> What you are asked to do
In the data below, find the line containing "Biblioporrak (474, 507)", then set down that line and every later line up to and including the line containing "Berbia (34, 11)", exactly.

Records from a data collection

□ □ □ □

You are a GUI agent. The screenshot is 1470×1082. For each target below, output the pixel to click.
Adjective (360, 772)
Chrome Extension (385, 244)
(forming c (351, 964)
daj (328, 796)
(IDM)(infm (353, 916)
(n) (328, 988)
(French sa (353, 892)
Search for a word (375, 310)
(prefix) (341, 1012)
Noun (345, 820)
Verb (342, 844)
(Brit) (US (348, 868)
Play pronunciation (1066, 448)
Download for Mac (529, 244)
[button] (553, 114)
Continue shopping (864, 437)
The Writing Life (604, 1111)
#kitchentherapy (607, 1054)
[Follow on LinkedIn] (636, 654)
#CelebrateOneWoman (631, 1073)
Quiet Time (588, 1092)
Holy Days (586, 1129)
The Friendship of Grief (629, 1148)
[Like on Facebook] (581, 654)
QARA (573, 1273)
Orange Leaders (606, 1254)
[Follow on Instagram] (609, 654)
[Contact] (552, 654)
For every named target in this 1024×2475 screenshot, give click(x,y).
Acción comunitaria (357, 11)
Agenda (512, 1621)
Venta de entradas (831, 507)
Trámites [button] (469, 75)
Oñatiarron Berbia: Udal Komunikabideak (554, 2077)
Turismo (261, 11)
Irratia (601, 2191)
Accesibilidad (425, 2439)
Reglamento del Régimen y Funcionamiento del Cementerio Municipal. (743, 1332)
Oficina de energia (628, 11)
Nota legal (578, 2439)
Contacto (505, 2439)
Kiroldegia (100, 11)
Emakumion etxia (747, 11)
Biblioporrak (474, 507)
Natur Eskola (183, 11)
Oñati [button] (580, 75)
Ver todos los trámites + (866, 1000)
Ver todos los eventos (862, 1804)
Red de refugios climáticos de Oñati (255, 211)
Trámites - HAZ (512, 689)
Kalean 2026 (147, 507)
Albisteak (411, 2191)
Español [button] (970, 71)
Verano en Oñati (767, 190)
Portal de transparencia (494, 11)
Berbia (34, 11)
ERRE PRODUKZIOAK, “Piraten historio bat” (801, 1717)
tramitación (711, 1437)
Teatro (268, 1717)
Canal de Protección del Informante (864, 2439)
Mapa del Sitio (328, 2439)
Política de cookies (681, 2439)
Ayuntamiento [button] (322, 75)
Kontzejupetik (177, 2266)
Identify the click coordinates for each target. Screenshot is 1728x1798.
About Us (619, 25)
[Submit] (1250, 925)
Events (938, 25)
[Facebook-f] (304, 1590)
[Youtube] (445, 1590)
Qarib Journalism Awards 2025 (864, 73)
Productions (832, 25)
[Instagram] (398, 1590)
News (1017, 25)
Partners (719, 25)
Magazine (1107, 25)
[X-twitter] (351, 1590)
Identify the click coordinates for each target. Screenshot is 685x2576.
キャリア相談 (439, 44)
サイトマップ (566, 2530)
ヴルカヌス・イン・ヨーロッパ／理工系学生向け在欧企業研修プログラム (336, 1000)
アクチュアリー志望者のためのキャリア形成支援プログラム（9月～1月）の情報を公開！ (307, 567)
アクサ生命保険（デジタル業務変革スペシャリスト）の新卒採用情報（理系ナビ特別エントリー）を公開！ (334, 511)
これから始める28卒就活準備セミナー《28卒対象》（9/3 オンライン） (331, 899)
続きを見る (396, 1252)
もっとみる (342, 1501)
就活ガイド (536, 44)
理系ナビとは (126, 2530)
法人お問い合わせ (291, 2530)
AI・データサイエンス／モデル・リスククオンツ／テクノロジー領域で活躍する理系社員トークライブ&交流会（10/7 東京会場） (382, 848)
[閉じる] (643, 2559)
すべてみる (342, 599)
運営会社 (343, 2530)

□ □ □ □

> Answer to this task
Biblioporrak (474, 507)
Natur Eskola (183, 11)
Oñati [button] (580, 75)
Ver todos los trámites + (866, 1000)
Ver todos los eventos (862, 1804)
Red de refugios climáticos de Oñati (255, 211)
Trámites - HAZ (512, 689)
Kalean 2026 (147, 507)
Albisteak (411, 2191)
Español [button] (970, 71)
Verano en Oñati (767, 190)
Portal de transparencia (494, 11)
Berbia (34, 11)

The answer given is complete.